The Episcopal Parties’ Response further demonstrates that: “Defendants’ motion for partial summary judgment relies on misstatements of the law and record that are so unhinged from reality that they constitute fantasy,” including:
“The Corporation has never had any affiliation or relationship to TEC [The Episcopal Church].”
- The Corporation’s founding documents required that its affairs “shall be conducted in conformity with the Constitution and Canons of the Episcopal Church in the United States of America,” which “control” over its bylaws.
- The Corporation represented to the IRS for over 20 years that it “is a subordinate unit of [the] Protestant Episcopal Church in the United States of America.”
- Defendants admitted under oath that these representations were “truthful” and would be “illegal” if false.
- The Corporation reaffirmed these representations to Tarrant County in 2007 as “full and complete.”
- In 1994, the Corporation told another Fort Worth court it holds property for “Episcopalian congregation[s]” under The Episcopal Church’s “national canons.”
“There is no such thing as a ‘contractual trust’ in Texas.”
- Fort Worth Court of Appeals: the “attempted revocation” of “a trust that is created by contract and based on a valuable consideration” is “wholly ineffective.”
- Vernon’s Texas Codes Annotated, Property Code § 112.051 (2013), cmt. 3: “Contractual trusts.”
- Johanson’s Texas Estates Code Annotated § 112.051: the presumption of revocability “does not apply to trust[s] created by agreement and supported by consideration; such a trust is irrevocable even if it does not expressly so state.”
- Restatement (Third) of Trusts: “Where consideration is involved in the creation of a trust, the rules governing transfers for value and contracts are applicable.”
- Bogert’s The Law of Trusts and Trustees § 998 n.8 (2014): “Section 41 of the Texas Trust Act, providing that every trust is revocable unless expressly made irrevocable, [does] not apply to a contractual trust based on valuable consideration.”
- Professor Beyer, author, Texas Trust Law: “A trust supported by consideration is a contractual trust, which is irrevocable even without an express statement of irrevocability in the instrument.”
“[C]ourts must exercise jurisdiction to decide who holds a particular [ecclesiastical] office when property ownership is contested.”
Truth: Texas Supreme Court (2013):
- Courts are “constitutionally required” to “accept” the Church’s choice of officers “as binding” even where this deference “effectively determine[s] the property rights in question.”
The property “went to the Corporation without any stated conditions.”
Truth: The property was
- “acquired for the use of the Episcopal Church in the Diocese of Dallas,”
- transferred to the Corporation “for the use of The Episcopal Church in the [new] Diocese,”
- to “be held subject to control of the Church in the Episcopal Diocese” and “for the use of the Church and the Diocese,” and
- to be used for only those purposes “approved by this Church, and for no other use.”
The Diocese “qualified” its accession to the Church on formation.
Truth: The Diocese “fully” acceded. “Fully” means “completely.”
“Nothing in … TEC’s charters authorizes” the “removal of the Diocese’s bishop” by the Presiding Bishop of The Episcopal Church.
Truth: Title III, Canon 12, § 7(c) authorizes the Presiding Bishop to issue “a declaration of removal” of a diocesan bishop.
Defendants’ claim: Constructive trusts must “conform to … statutory mandates.”
Truth: The statute Defendants wish to apply specifically excludes “constructive trust[s].”
Supported by undeniable law and facts, including Defendants’ numerous sworn past statements and admissions to other courts, the Episcopal Parties show that Defendants cannot take the Episcopal Diocese or property committed to The Episcopal Church and its constituent entities out of The Episcopal Church for their own purposes.
The Response concludes:
Defendants ask this Court to ignore the plain mandates of [the Texas Supreme Court in] Masterson and Episcopal Diocese that only Plaintiffs may represent the Diocese and Congregations as a matter of law, even if that “effectively determine[s] the property rights in question.” Defendants can decry this interpretation all they want: they admitted these mandates to the U.S. Supreme Court, just not to this Court.

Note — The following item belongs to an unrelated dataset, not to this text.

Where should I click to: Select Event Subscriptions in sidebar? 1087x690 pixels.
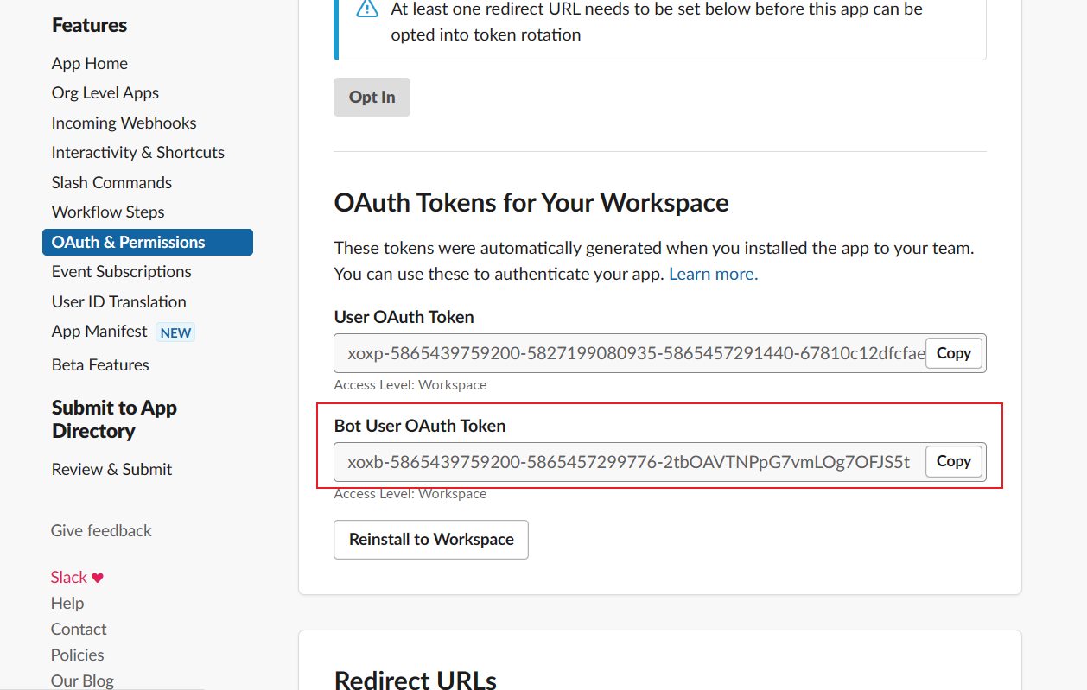tap(122, 272)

And they are judicially estopped from contradicting their admissions now.
And having asked for neutral principles, it is now clear that Defendants cannot prevail without ignoring the controlling Fort Worth and Texas case law on trusts and associations. They tell this Court that associations law is key, then ignore the associations law holding that a majority faction, no matter how large, cannot destroy the subordinate chapter by “taking” it out of the association. They tell this Court there is no such thing as a contractual trust but then fail even to cite the controlling Fort Worth authority on point.
And Defendants cannot prevail in light of their own repeated admissions to courts, government agencies, the Church, and others. The Diocese told the Church it “fully” acceded; now Defendants claim it was “qualified,” without identifying any actual qualification. They conceded to past courts and agencies that the Diocese and Corporation were subordinate entities of the Church, that “it was never the intent” of “loyal parishioners” that their “gifts … be converted to the use of” “[s]chismatic” defendants who “have abandoned communion with The Episcopal Church,” and that the Church’s “national canons” give rise to legally enforceable trusts. But they tell this Court the opposite.
Defendants close their brief by saying they want only “to be left alone”—which is the wish of every person who takes something that does not belong to them. At the end of the day, the gist of Defendants’ position is that they were the majority. But if rights were determined by majority vote, there would be no need for courts or law, only bean counters.
In the language of Masterson, Plaintiffs are the “trustees of the local church that was a subordinate part of the [larger] Church,” “entitled to possession and use of the property.” Or, in the parlance of Texas associations law, Defendants, “no matter how large,” cannot take the subordinate unit out of “the original parent body,” and Plaintiffs, “preserving their allegiance,” are the “true and lawful successors.”
Under any and every analysis, this Court should deny Defendants’ motion and grant Plaintiffs’ cross-motion.
Pursuant to the Court’s scheduling order, on Monday, December 22, 2014, the breakaway Defendants also filed their response to Plaintiffs’ motion for partial summary judgment, along with several affidavits attempting to explain away their past admissions under oath and to other courts. Under the Court’s scheduling order, both parties will file reply briefs on January 23, 2015, followed by oral argument on February 20, 2015.